One we found: Lamborghini Gallardo LP 550-2, 5k miles, £94,999

Aston Martin V12 Vanquish, 2001-2005

£65,000-£80,000: It took Aston Martin a long time to make a better-looking grand tourer than the 2001 V12 Vanquish. Some say that the wait still goes on. Very few Aston Martins sound better than this to boot, thanks to the baleful howl of an atmospheric Cologne V12 bellowing through very little exhaust muffling. If you like your supercars traditional, front-engined, noisy and so gorgeous as to turn heads absolutely wherever you take it, the original Vanquish ought to appeal like little else.

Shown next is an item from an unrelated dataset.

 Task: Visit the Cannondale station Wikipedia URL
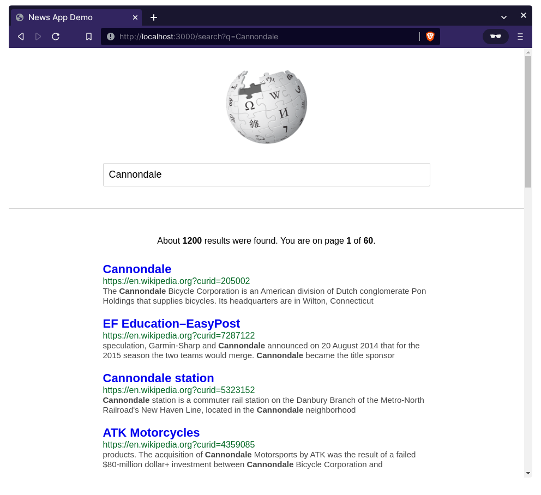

While this car’s V12-engined contemporaries from Italy and Germany have mushroomed in value to almost £200k in many cases, the Vanquish remains relatively attainable, and has long passed the likelihood of further depreciation. The transmission problems of early cars are easy enough to avoid now, too, with plenty of cars having had their troublesome automated manual transmissions swapped out for a manual.

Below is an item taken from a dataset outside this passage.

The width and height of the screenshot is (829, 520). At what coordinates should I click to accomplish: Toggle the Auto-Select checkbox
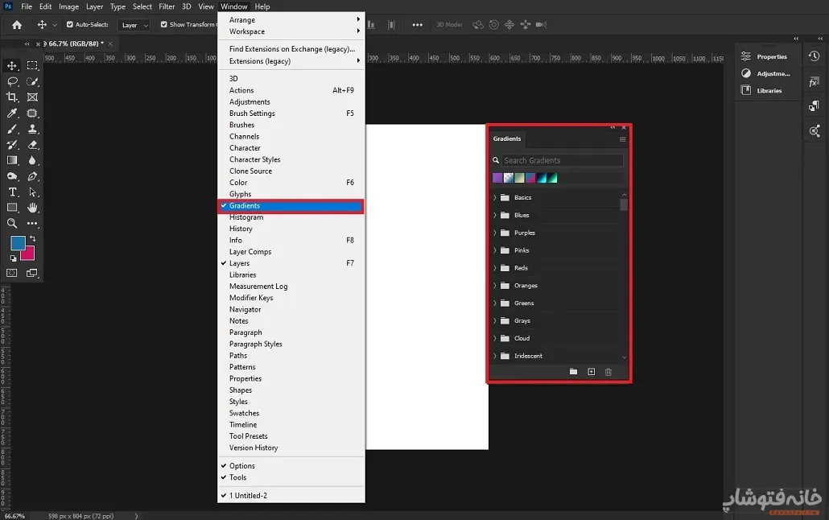(x=69, y=25)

Ownership of any V12 Aston Martin isn’t for the faint of wallet. With this one, examine the service history carefully for evidence that the 5.9-litre engine has had plugs and coils recently; the gearbox position sensor has been replaced, if necessary; and the suspension bushes have been changed. One we found: 2004 Aston Martin V12 Vanquish Manual, 28k miles, £74,950

McLaren MP4-12C, 2011-2014

£80,000-£120,000: It’s an interesting time to consider owning an early McLaren. The paint defects the cars are prone to, covered by the company’s 10-year warranty, have begun to become an owner’s cost to sort – and that’s sure to affect values. Spot a very early 12C with good paint, though, or one still under warranty, and you’ll get an awful lot for your money.

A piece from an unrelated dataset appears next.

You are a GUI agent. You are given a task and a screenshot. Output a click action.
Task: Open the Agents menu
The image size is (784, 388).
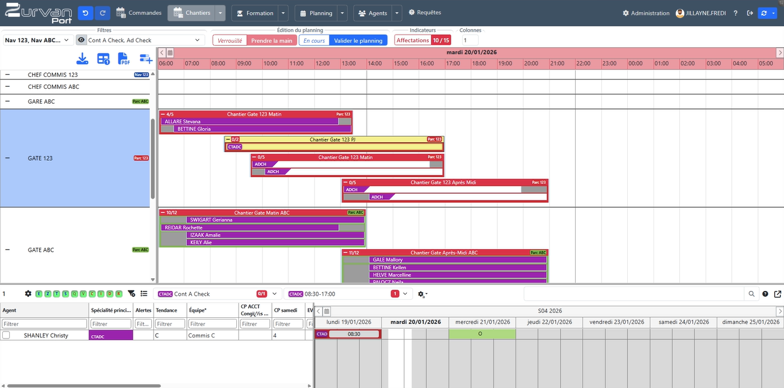click(373, 13)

One we found: 2011 McLaren MP4-12C Coupe, 17k miles, £89,950

Mercedes-Benz SLS, 2010-2014

£135,000-£180,000: This super-Merc was a £165,000 car when it was new just over a decade ago, and to think that most are still commanding similar prices is quite a compliment to how well designed and positioned it was. The gullwing doors always meet with an ovation, and the woofling atmo V8 engine sounds phenomenal.

One we found: 2010 Mercedes-Benz SLS AMG, 48k miles, £147,475

Alfa Romeo 8C Competizione, 2007-2010

£200,000-£250,000: Jaw-dropping good looks do tend to cost a few quid. The Alfa 8C certainly delivered some when it arrived on the scene in 2007, first in Competizionespec coupé form, and later as a spider. Built by Maserati, based on a Maserati chassis and with a wonderfully loud 4.7-litre V8, this is a rare beast and will stop the traffic all right. For a price.